Minha gente, eu estava aqui em Milão, no meio de um briefing sobre campanha de verão, quando o celular começou a explodir com esse “print da CNN”. Parei tudo. Porque quando chega uma coisa dessas, você já sabe antes de abrir: é fake, é transfobia embrulhada em linguagem clínica, e alguém achou que ia passar batido.
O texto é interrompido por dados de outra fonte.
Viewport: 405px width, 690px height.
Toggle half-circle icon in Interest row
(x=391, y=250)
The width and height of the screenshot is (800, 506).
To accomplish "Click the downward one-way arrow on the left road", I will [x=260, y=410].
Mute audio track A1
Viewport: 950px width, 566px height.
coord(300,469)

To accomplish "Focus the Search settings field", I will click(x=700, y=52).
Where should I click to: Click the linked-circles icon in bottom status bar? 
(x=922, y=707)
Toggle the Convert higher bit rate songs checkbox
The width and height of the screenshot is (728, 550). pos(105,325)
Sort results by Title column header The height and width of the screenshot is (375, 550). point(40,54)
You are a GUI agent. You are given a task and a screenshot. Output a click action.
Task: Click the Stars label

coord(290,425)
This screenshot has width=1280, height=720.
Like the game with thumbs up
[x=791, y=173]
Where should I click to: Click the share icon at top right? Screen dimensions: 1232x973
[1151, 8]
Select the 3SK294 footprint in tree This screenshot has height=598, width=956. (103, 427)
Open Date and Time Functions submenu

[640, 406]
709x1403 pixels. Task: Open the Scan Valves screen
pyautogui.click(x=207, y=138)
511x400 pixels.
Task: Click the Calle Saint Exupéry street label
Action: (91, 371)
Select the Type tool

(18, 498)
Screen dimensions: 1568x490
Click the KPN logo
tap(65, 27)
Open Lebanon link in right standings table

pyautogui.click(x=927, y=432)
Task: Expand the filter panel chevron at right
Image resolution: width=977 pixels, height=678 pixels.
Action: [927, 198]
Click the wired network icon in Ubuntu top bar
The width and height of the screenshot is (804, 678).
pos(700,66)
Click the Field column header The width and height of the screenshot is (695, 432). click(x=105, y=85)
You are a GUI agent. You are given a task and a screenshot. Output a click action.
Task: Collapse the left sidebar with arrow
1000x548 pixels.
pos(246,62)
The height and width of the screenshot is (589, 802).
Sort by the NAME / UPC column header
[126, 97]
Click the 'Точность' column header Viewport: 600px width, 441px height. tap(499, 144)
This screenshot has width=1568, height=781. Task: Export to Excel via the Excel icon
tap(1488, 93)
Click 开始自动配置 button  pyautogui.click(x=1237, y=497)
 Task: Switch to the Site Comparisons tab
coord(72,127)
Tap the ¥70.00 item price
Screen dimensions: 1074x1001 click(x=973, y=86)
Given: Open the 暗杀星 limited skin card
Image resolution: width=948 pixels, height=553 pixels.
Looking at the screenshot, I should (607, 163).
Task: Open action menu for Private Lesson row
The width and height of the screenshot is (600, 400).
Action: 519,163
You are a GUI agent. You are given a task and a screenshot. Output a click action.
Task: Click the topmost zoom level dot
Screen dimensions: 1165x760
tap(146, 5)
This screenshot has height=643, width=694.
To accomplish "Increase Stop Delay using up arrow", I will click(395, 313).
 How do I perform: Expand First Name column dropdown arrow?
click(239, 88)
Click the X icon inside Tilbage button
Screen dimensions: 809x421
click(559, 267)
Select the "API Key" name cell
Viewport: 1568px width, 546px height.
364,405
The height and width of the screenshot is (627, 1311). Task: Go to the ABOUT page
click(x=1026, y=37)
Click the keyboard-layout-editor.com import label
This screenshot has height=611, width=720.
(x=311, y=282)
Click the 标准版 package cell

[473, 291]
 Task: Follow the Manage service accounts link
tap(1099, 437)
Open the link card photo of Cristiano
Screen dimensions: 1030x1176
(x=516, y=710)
O que circulou nas redes foi uma imagem manipulada simulando uma matéria da CNN Brasil afirmando que Erika Hilton, deputada federal pelo PSOL-SP e recém-eleita presidente da Comissão dos Direitos da Mulher na Câmara, teria sido internada às pressas com torção testicular. A CNN jamais publicou isso. A deputada segue em plena atividade parlamentar, com agenda normal, postando, aparecendo, legislando. O print é montagem, técnica velha de alterar código-fonte de página no navegador e tirar foto antes de alguém perceber.
Nas redes, o conteúdo rodou pesado em grupos de WhatsApp e em certos cantos do Twitter antes da checagem do Boatos.org e de outros veículos barrar a circulação. Gente famosa que viu não comentou, não compartilhou desmentido, ficou quietinha. O silêncio estratégico de quem quer que o boato trabalhe por conta própria é um esporte olímpico no Brasil, e a torcida já conhece os atletas.

A leitura aqui dispensa psicanálise sofisticada: Erika Hilton ganha protagonismo, assume a presidência de uma comissão importante, e imediatamente surge uma fake news que usa exatamente a sua identidade de gênero como arma. A lógica é velha, a crueldade é calculada e o alvo foi escolhido com precisão. Não é improviso de troll anônimo, é padrão de ataque coordenado que já se repetiu antes com ela, sempre misturando política com transfobia para tentar desestabilizar a imagem pública da deputada.
O engraçado, se é que tem graça, é que quem criou isso achou que “torção testicular” ia soar como detalhe médico crível. Meu amor, se você vai inventar uma fake news, pelo menos escolhe uma condição que o alvo pudesse ter. Isso aqui nem disfarçado de criatividade veio.